If you’re sitting down to play any game like “Groovin’ Blocks” you’re definitely in it for a little challenge, and, if you’re looking for it, this game can offer it. Unfortunately, the game’s difficulty curve is all over the place. The levels in the game’s casual section can be extremely easy, with the length of each level is determined by the length of the song that it’s set to. You’re pretty much never going to lose a level because you ran out of time. It’s your score that you need to worry about, as those are what determine what other levels of the game you unlock . Most of the levels in the casual mode have fairly attainable scores, but there’s one or two that ask you to score well above what someone playing “casual” should be able to do. Then when you graduate and switch modes to the two more challenging settings, the difficulty gets ratcheted up immediately, and you’re going to have to have a very firm hold on the game to make it through each song, much less score enough points to unlock more levels. At the same time, I found that this game might be the most forgiving puzzle game ever published. In each of the modes, as the blocks pile up, and you reach the top of the screen, on more than one occasion, all it took was one block and some dumb luck to clear more than three quarters of the blocks on the board in one shot. It was a roller coaster of emotions.

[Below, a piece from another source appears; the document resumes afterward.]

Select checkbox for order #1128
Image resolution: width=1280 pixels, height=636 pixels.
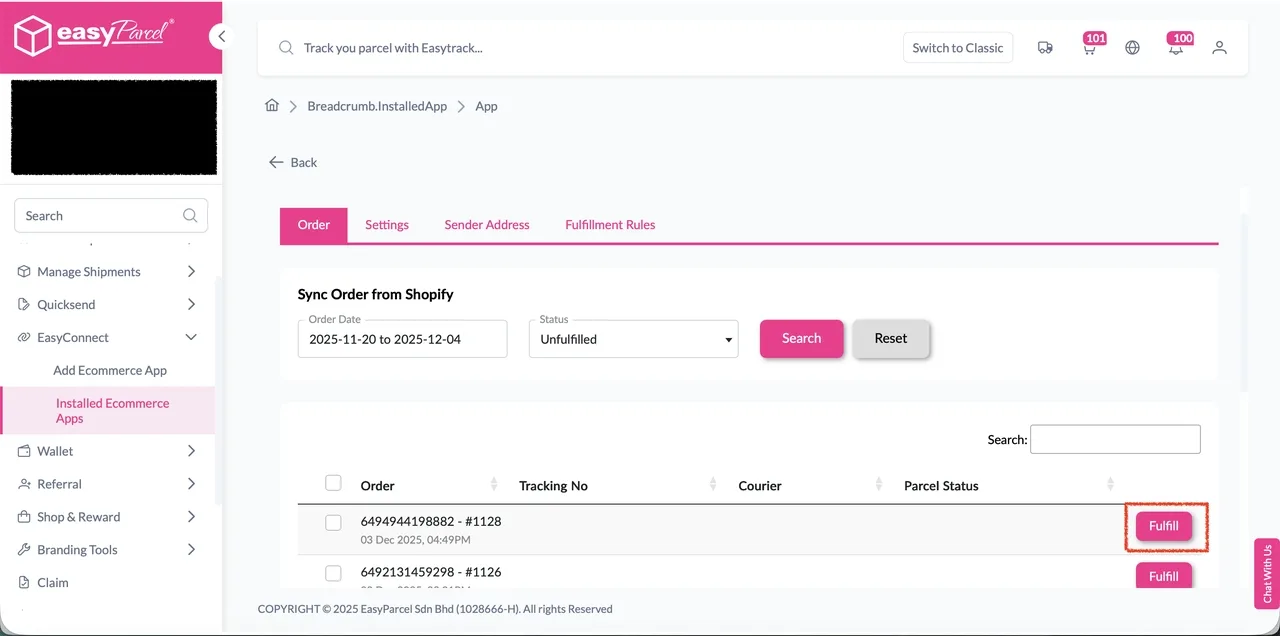[x=333, y=522]
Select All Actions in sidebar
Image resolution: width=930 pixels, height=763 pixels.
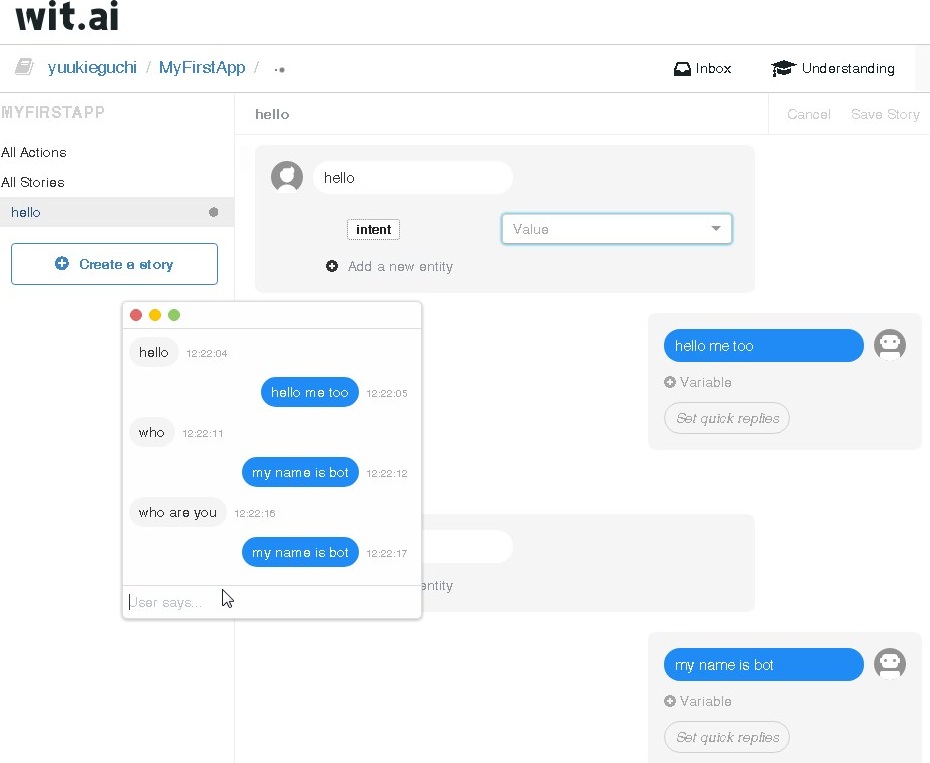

The very release of “Groovin’ Blocks” to retail stores is an interesting move, since this is technically the first WiiWare game to get its own retail re-release, either as the original product, or with enhanced content. Hopefully it’s a move that will get the game a bit more, well-deserved visibility, but that doesn’t really warrant a need to pick up the physical copy, at least not if you’ve already download it via WiiWare. After all, this release doesn’t take any liberties with the core gameplay mechanic of the game, it just adds in more levels and more songs to keeping you playing longer than the original. However, if you missed it the first time around, and love a good challenge, then you may want to spend the $20 and give the game a go. “Groovin’ Blocks” is one of those games that will really appeal to puzzle fanatics, as well as casual crowd who grew up playing “Tetris.” Anyone that is familiar with what has become a very stale and traditional block falling genre is in for a treat if the decide to take “Groovin’ Blocks” out for a spin.
“Groovin’ Blocks” was developed by Empty Clip Studios, and published for retail by Zoo Games. The original WiiWare title was released on September 8th 2008, with the retail release on August 11, 2009. This review is based on the retail release.